= SOURCE =
L’euro a été fait et il a déçu, et il déçoit : l’idée elle-même d’une monnaie européenne était-elle forcément mauvaise ? Peut-être pas, sauf qu’il me semble qu’une « monnaie commune » plutôt qu’unique aurait été plus crédible et plus pratique, laissant aux Etats, en même temps que leur monnaie respective, une part de souveraineté monétaire et donc la possibilité d’adapter leur politique propre aux contextes et aux enjeux du moment… Cette cohabitation de monnaies nationales et d’une monnaie commune européenne était-elle possible ? Oui, et elle avait d’ailleurs été évoquée avant que la monnaie unique ne soit adoptée.

= BLOC DE DONNÉES =
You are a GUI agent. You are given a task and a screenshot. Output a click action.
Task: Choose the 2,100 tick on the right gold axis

= LES CONSIGNES =
(a) D'après la source, quelle forme de monnaie européenne aurait été plus crédible et plus pratique ?
(b) Recopiez, s'il vous plaît, le passage de la source allant de « L’euro a été » jusqu'à « ne soit adoptée. ».

= CORRIGÉ =
(a) Une « monnaie commune » plutôt qu'unique.

(b)
L’euro a été fait et il a déçu, et il déçoit : l’idée elle-même d’une monnaie européenne était-elle forcément mauvaise ? Peut-être pas, sauf qu’il me semble qu’une « monnaie commune » plutôt qu’unique aurait été plus crédible et plus pratique, laissant aux Etats, en même temps que leur monnaie respective, une part de souveraineté monétaire et donc la possibilité d’adapter leur politique propre aux contextes et aux enjeux du moment… Cette cohabitation de monnaies nationales et d’une monnaie commune européenne était-elle possible ? Oui, et elle avait d’ailleurs été évoquée avant que la monnaie unique ne soit adoptée.